[INPUT]

>>>>

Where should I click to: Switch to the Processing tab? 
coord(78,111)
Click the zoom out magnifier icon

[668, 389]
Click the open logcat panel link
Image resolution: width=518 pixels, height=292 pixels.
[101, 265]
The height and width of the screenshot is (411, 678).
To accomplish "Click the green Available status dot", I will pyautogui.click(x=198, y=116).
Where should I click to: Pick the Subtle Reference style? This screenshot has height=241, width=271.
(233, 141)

<<<<
>>>>

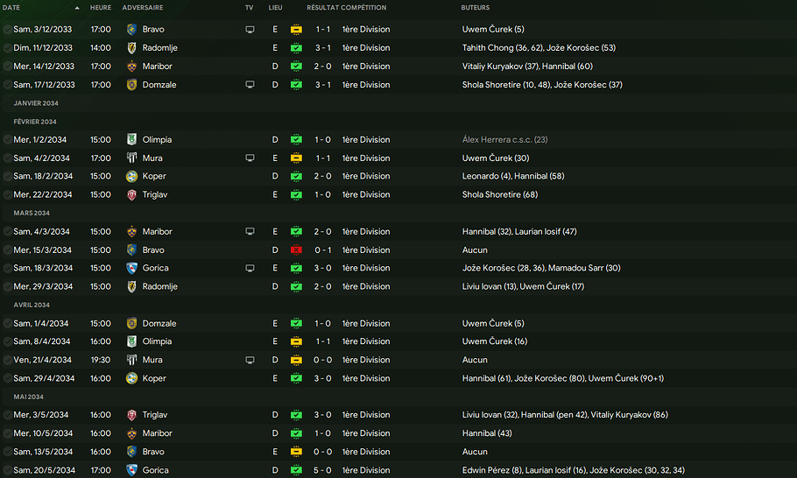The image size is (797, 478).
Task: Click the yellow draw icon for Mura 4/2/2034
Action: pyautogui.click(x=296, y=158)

<<<<

From the listing above, repeat exactly the lines starting at the line that includes "Where should I click to: Switch" and ending at the line that includes "The height and", with nothing outside that span.

[ANSWER SPACE]
Where should I click to: Switch to the Processing tab? 
coord(78,111)
Click the zoom out magnifier icon

[668, 389]
Click the open logcat panel link
Image resolution: width=518 pixels, height=292 pixels.
[101, 265]
The height and width of the screenshot is (411, 678).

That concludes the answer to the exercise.